Our study was limited by our reliance on ICD-9-CM codes for diagnoses of pregnancy-related complications. When used to identify specific conditions, these codes vary in their accuracy. The effect of coding errors appears to be greater, however, when used to identify rare or ill-defined conditions or severe morbidity.^1,6,24 In validation studies, several investigators have found that morbidity codes have acceptable sensitivity and high specificity.^23,24 Moreover, we had the ability to detect ICD-9-CM codes at multiple encounters throughout the pregnancy, not just at the hospitalization for delivery, thus enhancing sensitivity.

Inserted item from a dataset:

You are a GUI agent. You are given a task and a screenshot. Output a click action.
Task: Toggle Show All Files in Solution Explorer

To the extent that findings from studies of maternal morbidity can be compared, our results are similar to patterns observed by others, but ours are of broader scope. Data from the National Hospital Discharge Survey (NHDS)²⁵ and the Nationwide Inpatient Sample (NIS) from the Healthcare Cost and Utilization Project (HCUP)²⁷ are the primary national data sources for monitoring pregnancy-related complications. However, analyses using NHDS, NIS, or HCUP likely underestimate morbidity as they include only complications that result in hospitalization, or that occur and are coded during delivery hospitalizations; conditions treated in outpatient settings and those that occur in the postpartum period are not captured. Moreover, hospitalization databases contain events of hospitalizations and they are not longitudinally linked to a person. Finally, race data from nationally representative hospital discharge databases are incomplete because many hospitals do not collect or provide race data.^9,25–27 We obtained race from both KPGA and birth certificate data; notably, in 2005, race of mother was reported on U.S. birth certificates for 99.3% of all births.²⁸ Because of the racial, ethnic, and socioeconomic diversity of the KPGA population, we were able to examine how these factors affect maternal morbidity. Our study was further strengthened by having individual-level data from every inpatient and outpatient encounter within the KPGA health system, enabling us to estimate morbidity rates per woman.

Several studies have examined rates of severe maternal morbidity, intrapartum morbidity, and selected complications during the delivery hospitalization.^{1,3,5,6,10,26,29–31} While each of these studies suggests a useful framework for measuring important aspects of maternal morbidity, none provides a comprehensive system. We present an approach for estimating overall and specific pregnancy-related complication rates in a defined population. With minor adjustments to our original algorithm, we were able to replicate our earlier study in a different managed care setting. Our data source allowed us to capture a broad spectrum of antepartum, intrapartum, and postpartum morbidity in a diverse population of women experiencing all pregnancy outcomes.

Complications of pregnancy range from mild to life-threatening. They are common, and can have a significant impact on women, their families, and the health care system. Many complications are likely to recur in subsequent pregnancies. Several researchers have called for the development of a national surveillance system so that complications can be better ascertained, monitored, and studied.^5,32–35 However, the lack of clear definitions and consistent methods hinders attempts to conduct national surveillance. A practical alternative may be to establish a system of monitoring selected priority morbidities, and factors associated with them, in defined populations, such as multiple managed care organizations^36–38. Such a system could be built on routinely collected data, as described in our study, or modified to collect data prospectively. These data could be used to estimate incidence and prevalence; review cases and explore factors associated with progression of the morbidity; examine the organization and management of obstetric care; and implement guidelines and monitor practice changes aimed at prevention of adverse pregnancy-related events.